Tozer premises The Knowledge of the Holy on the statement that “what comes into our minds when we think about God is the most important thing about us.” While he does not provide a Scripture reference to back this claim (I don’t recall a verse that states, “God spake thus: what thou believest about me is the most important thing about thee…”) I believe he is correct in this assertion. After all, “the history of mankind will probably show that no people has ever risen above its religion, and man’s spiritual history will positively demonstrate that no religion has ever been greater than its idea of God.” If no religion has ever been greater than its idea of God, the same is true of individuals. We can never rise above our idea of God.

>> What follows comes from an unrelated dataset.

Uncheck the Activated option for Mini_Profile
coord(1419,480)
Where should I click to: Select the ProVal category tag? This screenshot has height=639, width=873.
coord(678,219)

Why is this important? As Tozer says, “We tend by a secret law of the soul to move toward our mental image of God…Always the most revealing thing about the Church is her idea of God, just as her most significant message is what she says about Him or leaves unsaid, for her silence is often more eloquent than her speech. She can never escape the self-disclosure of her witness concerning God.” And he is right, for once we have decided who God is, we chase after that image of God. It is critically important that we learn about who God is through the Scripture, for this is His self-disclosure.
And here are words that gripped me and kept me tossing and turning last night (though one too many cans of Coke may have also contributed): “Were we able to extract from any man a complete answer to the question, ‘What comes into your mind when you think about God?’ we might predict with certainty the spiritual future of that man. Were we able to know exactly what our most influential religious leaders think of God today, we might be able with some precision to foretell where the church will stand tomorrow.” This is a sobering though, for when we survey the leaders of the church today we will find a vast variety of views on God, many of which are clearly unbiblical. We have leaders who deny the Trinity and others who deny the atonement. We have leaders who clearly have never stopped to seriously consider just what they think of God. There are many followers who have likewise never stopped to consider who God is, what He has done, and what He demands of us. And as we can see where the church will be led in the future, we can look at the leaders of families, men like myself, and understand where we will take our families. When I survey my heart and ask what comes to mind when I think about God, I will know where my family will stand tomorrow.
“It is my opinion,” writes Tozer, “that the Christian conception of God current in these middle years of the twentieth century is so decadent as to be utterly beneath the dignity of the Most High God and actually to constitute for professed believers something amounting to a moral calamity.” If this was true of the middle of the last century, how much more true is it in the early years of the current century? And yet, “All the problems of heaven and earth, though they were to confront us together and at once, would be nothing compared with the overwhelming problem of God: That He is; what He is like; and what we as moral beings must do about Him.” But still many Christians do not think deeply about God, about what He is like, or about what we must do about Him. “I believe there is scarcely an error in doctrine or a failure in applying Christian ethics that cannot be traced finally to imperfect and ignoble thoughts about God.”
This is a serious matter. “Before the Christian church goes into eclipse anywhere there must first be a corrupting of her simple basic theology. She simply gets a wrong answer to the question, ‘What is God like?’ and goes on from there. Though she may continue to cling to a sound nominal creed, her practical working creed has become false. The masses of her adherents come to believe that God is different from what He actually is; and that is heresy of the most insidious and deadly kind.”
And here is Tozer’s charge: “The heaviest obligation lying upon the Christian Church today is to purify and elevate her concept of God until it is once more worth of Him–and of her. In all her prayers and labors this should have first place. We do the greatest service to the next generation of Christians by passing on to them undimmed and undiminished that noble concept of God which we received from our Hebrew and Christian fathers of generations past. This will prove of greater value to them than anything that art or science can devise.”
Having read these words I see, more clearly than ever, the importance of placing myself under the leadership of men who have a high and biblical view of God. If nothing is more telling and more important than what comes into my mind when I think about God, it must also be critically important that I learn from men who think deeply about God and who humble themselves under His word.